A fun effect is to create a series of polygons of different sizes, each slightly rotated.
angle = 0
for (r = 5; r <= 255; r += 10) {
polygon(300, 300, r, 5, angle)
stroke()
angle += 0.05
}
This creates a nice pattern like so:
Might be a bit off-topic, but hey, there are five new emergent curves there! I’ll accept it.
Ellipses
Final bit of this installment, ellipses.
Well, let’s look at the definition of an ellipse, from Wikipedia…
a plane curve surrounding two focal points, such that for all points on the curve, the sum of the two distances to the focal points is a constant.
https://en.wikipedia.org/wiki/Ellipse
hmm… I get it, but doesn’t really help us to draw it. How about…
Ellipses are the closed type of conic section: a plane curve tracing the intersection of a cone with a plane
https://en.wikipedia.org/wiki/Ellipse
Nope. Let’s keep reading…
An ellipse may also be defined in terms of one focal point and a line outside the ellipse called the directrix: for all points on the ellipse, the ratio between the distance to the focus and the distance to the directrix is a constant.
https://en.wikipedia.org/wiki/Ellipse
OK, this is going nowhere. But as before, we can eventually find the parametric formula, which I’ve tweaked a bit to be similar to the one we had for the circle.
x = a + rx * cos(t)
y = b + ry * sin(t)
Here, in addition to the a
and b
that form the center position of the circle, we have rx
and ry
which I find easiest to think about as “radius x” and “radius y”, though these names will probably make mathematicians cringe. But for an un-rotated ellipse, rx
will wind up being equal to half the ellipse’s width, and ry
half its height.
So we can make a function:
function ellipse(x, y, rx, ry) {
res = 4.0 / max(rx, ry)
for (t = 0; t < 2 * PI; t += res) {
lineTo(x + cos(t) * rx, y + sin(t) * ry)
}
closePath()
}
About the only thing worth mentioning here is that to get the resolution value, I divide 4.0 by the largest of the two “radii”. you might think of a better way, but this is good enough for me. Now you can call it like:
ellipse(300, 300, 250, 150)
stroke()
And get:
Bonus
Sometimes I can’t stop writing. This next part isn’t really so much about creating curves… or maybe it is. You decide. But rather than draw line segments between each point on a circle (or arc, or polygon, or ellipse), we could just draw some other shape there. We’ll have to increase the interval that we use to draw the curve so all the shapes don’t mash together. In fact, the polygon method is perfect for this. This lets us draw a circle with a set number of circles. I’m not even going to explain this code. You should get it.
width = 600
height = 600
canvas(width, height)
cx = width / 2
cy = height / 2
res = PI * 2 / 20 // to draw 20 circles
for (t = 0; t < PI * 2; t += res) {
x = cx + cos(t) * 200
y = cy + sin(t) * 200
circle(x, y, 20)
stroke()
}
Which gives us:
Summary
I’m already elaborating on this in my head, but we’re off-topic enough, and this installment is long enough.

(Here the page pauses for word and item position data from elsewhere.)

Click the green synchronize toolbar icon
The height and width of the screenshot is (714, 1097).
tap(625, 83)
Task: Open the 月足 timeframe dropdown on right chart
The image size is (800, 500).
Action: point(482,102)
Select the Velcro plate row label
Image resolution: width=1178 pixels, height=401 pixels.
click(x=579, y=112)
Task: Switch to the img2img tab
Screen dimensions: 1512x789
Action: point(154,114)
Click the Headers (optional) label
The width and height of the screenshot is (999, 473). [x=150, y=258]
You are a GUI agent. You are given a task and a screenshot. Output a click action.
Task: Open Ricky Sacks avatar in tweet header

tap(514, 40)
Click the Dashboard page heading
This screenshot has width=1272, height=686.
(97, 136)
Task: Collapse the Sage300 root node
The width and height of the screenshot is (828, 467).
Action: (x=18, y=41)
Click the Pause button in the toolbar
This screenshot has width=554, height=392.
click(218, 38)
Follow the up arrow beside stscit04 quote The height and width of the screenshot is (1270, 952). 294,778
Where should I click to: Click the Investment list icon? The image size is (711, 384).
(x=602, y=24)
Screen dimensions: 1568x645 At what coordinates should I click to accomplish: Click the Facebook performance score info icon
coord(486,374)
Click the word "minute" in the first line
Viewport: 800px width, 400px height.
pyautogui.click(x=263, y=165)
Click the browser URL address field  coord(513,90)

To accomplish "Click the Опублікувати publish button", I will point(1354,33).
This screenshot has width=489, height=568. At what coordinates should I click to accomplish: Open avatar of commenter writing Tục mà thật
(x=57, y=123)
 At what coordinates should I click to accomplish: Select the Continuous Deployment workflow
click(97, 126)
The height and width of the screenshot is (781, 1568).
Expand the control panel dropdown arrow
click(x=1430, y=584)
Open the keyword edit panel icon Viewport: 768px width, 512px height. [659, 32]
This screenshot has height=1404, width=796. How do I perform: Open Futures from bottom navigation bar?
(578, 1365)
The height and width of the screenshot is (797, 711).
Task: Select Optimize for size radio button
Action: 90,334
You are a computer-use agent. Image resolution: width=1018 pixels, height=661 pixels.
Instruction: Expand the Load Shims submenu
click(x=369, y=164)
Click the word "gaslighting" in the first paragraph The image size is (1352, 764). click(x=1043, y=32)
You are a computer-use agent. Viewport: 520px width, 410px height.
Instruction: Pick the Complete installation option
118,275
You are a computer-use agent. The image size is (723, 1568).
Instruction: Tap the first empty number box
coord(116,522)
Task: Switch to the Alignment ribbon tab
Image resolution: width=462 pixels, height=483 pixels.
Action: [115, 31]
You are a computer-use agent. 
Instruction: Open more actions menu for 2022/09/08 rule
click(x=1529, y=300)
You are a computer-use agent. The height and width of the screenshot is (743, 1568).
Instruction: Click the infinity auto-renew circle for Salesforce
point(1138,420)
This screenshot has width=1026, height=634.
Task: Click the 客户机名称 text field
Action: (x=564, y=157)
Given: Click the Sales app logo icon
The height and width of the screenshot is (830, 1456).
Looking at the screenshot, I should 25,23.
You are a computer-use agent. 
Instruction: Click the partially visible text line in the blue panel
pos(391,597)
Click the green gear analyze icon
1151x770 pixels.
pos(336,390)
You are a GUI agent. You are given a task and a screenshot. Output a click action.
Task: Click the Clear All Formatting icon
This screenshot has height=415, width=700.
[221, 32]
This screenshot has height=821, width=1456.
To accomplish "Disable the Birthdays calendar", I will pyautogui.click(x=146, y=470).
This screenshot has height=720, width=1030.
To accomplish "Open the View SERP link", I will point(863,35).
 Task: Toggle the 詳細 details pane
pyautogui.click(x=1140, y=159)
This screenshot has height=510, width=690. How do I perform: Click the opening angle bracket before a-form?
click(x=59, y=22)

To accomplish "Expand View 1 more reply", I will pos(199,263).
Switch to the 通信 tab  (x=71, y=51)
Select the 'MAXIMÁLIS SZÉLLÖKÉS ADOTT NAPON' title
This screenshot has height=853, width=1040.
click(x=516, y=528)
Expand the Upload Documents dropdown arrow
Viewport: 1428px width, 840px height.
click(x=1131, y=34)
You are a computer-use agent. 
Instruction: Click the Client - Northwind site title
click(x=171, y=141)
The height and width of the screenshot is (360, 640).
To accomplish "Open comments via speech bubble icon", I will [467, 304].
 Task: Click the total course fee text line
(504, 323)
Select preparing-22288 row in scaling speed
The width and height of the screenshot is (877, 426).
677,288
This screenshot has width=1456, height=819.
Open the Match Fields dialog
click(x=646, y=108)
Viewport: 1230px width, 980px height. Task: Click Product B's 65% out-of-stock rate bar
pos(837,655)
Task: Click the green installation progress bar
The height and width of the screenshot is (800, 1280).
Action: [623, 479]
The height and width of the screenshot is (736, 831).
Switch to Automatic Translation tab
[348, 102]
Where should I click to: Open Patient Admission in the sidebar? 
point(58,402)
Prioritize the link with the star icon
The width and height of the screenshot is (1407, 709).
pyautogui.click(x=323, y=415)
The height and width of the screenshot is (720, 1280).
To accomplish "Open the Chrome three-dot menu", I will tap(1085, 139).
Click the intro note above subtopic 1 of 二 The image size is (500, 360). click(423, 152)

So far things have been pretty basic, but hopefully still interesting. From here on, they will get a bit more complex and hopefully even more interesting.
The two pictures showing how anticlockwise works are actually the same. Just a typo in the blog or is the code wrong?
Meanwhile, shouldn’t you mention how angles are measured? It’s clockwise from the “east” point. This is surprising. Either you adopt standard trigonometry, then it’s anticlockwise from east, or layman’s notion, then it’s clockwise from north.
Of course the problem is that you use standard trigonometric functions, but then you don’t invert y as you taught to do in the previous chapter!
Ah yes, wrong image there. Fixed. And added some notes on measurements.
“Either you adopt standard trigonometry, then it’s anticlockwise from east, or layman’s notion, then it’s clockwise from north.”
As mentioned in the added text, the way I’ve implemented these functions is exactly how almost every non-scientifically-oriented drawing api implements them. Zero is due east, angles go around positively clockwise. I don’t recall ever using a drawing api that was oriented to zero = due north.